• **Problem**:
Below are some entries; can you quote all of them exactly?

• **The input**:
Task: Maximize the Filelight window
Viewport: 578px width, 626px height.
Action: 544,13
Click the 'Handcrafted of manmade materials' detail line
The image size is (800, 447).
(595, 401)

• **Written answer**:
Task: Maximize the Filelight window
Viewport: 578px width, 626px height.
Action: 544,13
Click the 'Handcrafted of manmade materials' detail line
The image size is (800, 447).
(595, 401)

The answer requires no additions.